This was one of my favorite shows as a kid. It was exciting and suspenseful and had some of the most evil villains on TV every week.
However, when I saw reruns of "Tarzan" in the early 1980s, either I caught a batch of bad episodes or I had evolved because I found 6 episodes in a row to be very poorly written and even boring, so I stopped watching.
Recently, a friend loaned me four episodes and all four were exceptional. So, I saw an additional four episodes and three were quite good. Aside from obviously being an uneven series (although I have read that the show had script problems during the first year), I agree with previous posters that just the fantastic on-location photography puts all of the other Tarzan TV series to shame. Ron Ely was perfectly cast, an honorable and articulate "lawman" who respected the native tribes around him. There's one episode, "Last of the Superman" (which must have been written by an Ayn Rand admirer) where Tarzan philosophically reflects on how humans owe it to themselves to be the best they can be.
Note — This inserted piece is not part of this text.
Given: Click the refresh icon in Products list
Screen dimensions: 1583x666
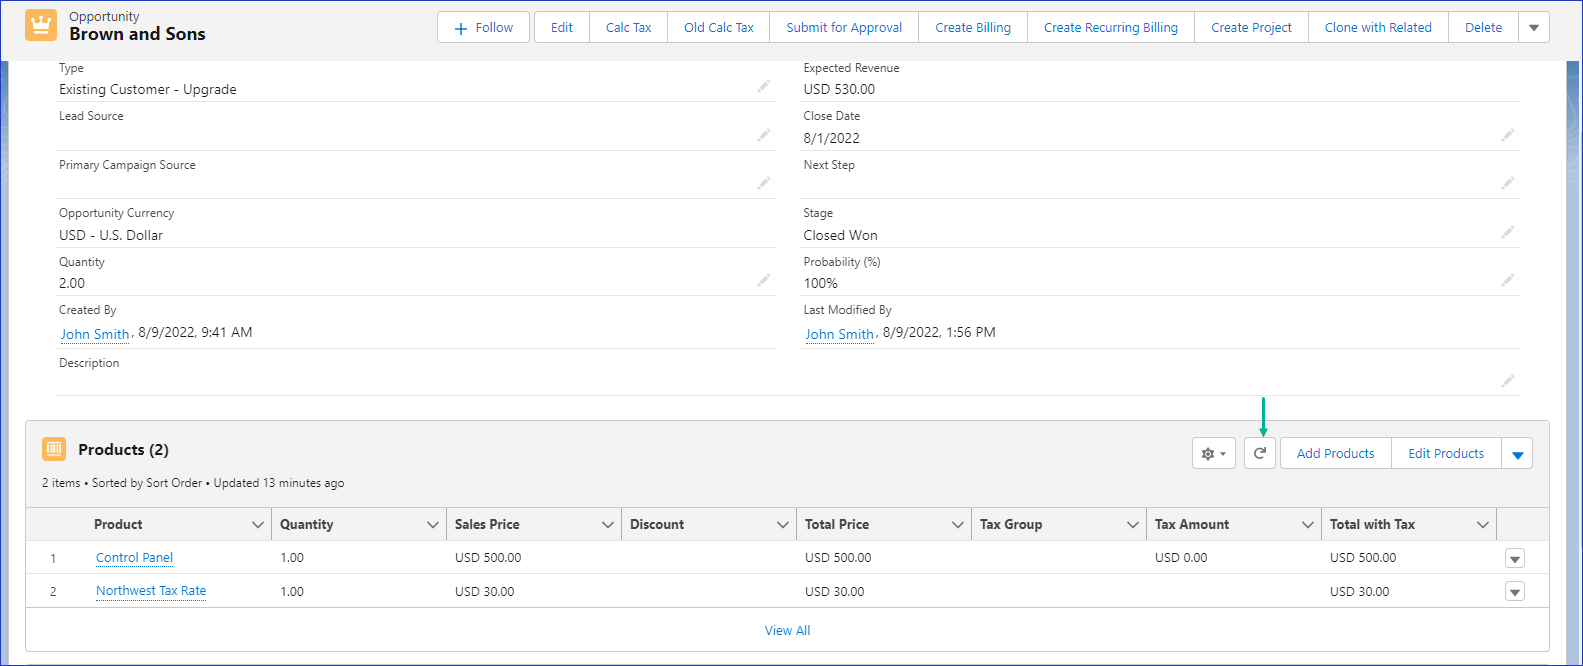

The other distinguishing thing was that there was no holds barred when it came to violence - guest star William Smithers frantically firing a revolver as piranha fish devour him, and Bo Hopkins as a no-gooder who is lazing around a lake shore when he's pulled into the lake and killed by a crocodile (one of the goriest TV scenes ever filmed). When bad guy Pat Conway is shot to death as he tries to escape by swimming across a raging river, Tarzan angrily admonishes the shooter with, "He had a right to choose how to die!"
The show was attacked by critics in the 1960s, and yet dig the guest star roster - Helen Hayes, Jimmy MacArthur, James Earl Jones, Michael Dunn, Maurice Evans, Julie Harris, James Whitmore, George Kennedy, Sally Kellerman, Diana Ross, the great (if late) Gia Scala, Leslie Parrish, the late Michael Witney, Nichelle Nichols, etc. People like that don't appear on a show if it's bad.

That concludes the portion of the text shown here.